Secrecy of Cyber Threats Said to Cause Complacency

April 18th, 2011 by Steven Aftergood

http://www.fas.org/blog/secrecy/2011/04/cyber_secrecy.html

The American public does not have an accurate sense of the threat posed by 
attacks in cyberspace because most of the relevant threat information is 
classified, according to Sen. Sheldon Whitehouse (D-RI), who introduced 
legislation last week to raise public awareness of cyber security hazards.
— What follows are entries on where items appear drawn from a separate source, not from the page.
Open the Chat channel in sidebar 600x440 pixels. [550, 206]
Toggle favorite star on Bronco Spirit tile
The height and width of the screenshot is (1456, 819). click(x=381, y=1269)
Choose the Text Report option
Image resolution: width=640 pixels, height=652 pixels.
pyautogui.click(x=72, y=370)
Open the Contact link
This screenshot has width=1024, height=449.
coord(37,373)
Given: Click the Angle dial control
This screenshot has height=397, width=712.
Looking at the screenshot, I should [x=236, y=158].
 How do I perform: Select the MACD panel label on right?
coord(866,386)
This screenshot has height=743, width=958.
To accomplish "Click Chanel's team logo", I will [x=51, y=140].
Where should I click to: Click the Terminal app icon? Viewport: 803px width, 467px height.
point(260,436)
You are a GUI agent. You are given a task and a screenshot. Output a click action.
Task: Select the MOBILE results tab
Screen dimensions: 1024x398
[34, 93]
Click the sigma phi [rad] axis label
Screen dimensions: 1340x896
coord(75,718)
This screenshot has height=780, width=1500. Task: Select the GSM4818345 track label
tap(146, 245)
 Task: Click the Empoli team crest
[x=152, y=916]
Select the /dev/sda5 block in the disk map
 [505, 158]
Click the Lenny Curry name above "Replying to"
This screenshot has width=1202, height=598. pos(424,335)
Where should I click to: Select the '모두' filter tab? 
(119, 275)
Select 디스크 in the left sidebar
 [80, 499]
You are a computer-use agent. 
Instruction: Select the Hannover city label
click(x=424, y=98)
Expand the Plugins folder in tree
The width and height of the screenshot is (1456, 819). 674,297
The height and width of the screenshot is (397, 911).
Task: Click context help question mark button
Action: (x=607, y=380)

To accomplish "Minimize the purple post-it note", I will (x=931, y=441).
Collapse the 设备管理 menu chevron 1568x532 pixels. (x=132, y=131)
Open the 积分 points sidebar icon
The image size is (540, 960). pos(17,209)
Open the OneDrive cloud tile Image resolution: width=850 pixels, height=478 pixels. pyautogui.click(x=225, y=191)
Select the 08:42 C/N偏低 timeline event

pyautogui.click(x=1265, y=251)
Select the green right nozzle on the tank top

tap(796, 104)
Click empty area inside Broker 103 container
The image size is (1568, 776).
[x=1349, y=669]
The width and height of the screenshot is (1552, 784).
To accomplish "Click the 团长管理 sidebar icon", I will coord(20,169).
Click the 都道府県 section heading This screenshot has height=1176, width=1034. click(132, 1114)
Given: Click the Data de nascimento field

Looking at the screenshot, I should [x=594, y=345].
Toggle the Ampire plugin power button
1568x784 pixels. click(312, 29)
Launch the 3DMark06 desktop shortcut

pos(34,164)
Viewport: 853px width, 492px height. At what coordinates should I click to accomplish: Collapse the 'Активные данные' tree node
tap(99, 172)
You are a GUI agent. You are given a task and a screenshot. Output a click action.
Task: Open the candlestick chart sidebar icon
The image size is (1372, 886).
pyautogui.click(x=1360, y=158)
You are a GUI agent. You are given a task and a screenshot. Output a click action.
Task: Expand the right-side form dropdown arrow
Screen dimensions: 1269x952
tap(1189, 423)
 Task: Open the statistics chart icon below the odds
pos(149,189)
“The damage caused by malicious activity in cyberspace is enormous and  
unrelenting,” Sen. Whitehouse said on April 14. “Every year, cyber attacks 
inflict vast damage on our Nation’s consumers, businesses, and government 
agencies. This constant cyber assault has resulted in the theft of millions of 
Americans’ identities; exfiltration of billions of dollars of intellectual 
property; loss of countless American jobs; vulnerability of critical 
infrastructure to sabotage; and intrusions into sensitive government networks.”

“These massive attacks have not received the attention they deserve.  Instead, 
we as a nation remain woefully unaware of the risks that cyber attacks pose to 
our economy, our national security, and our privacy,” he said.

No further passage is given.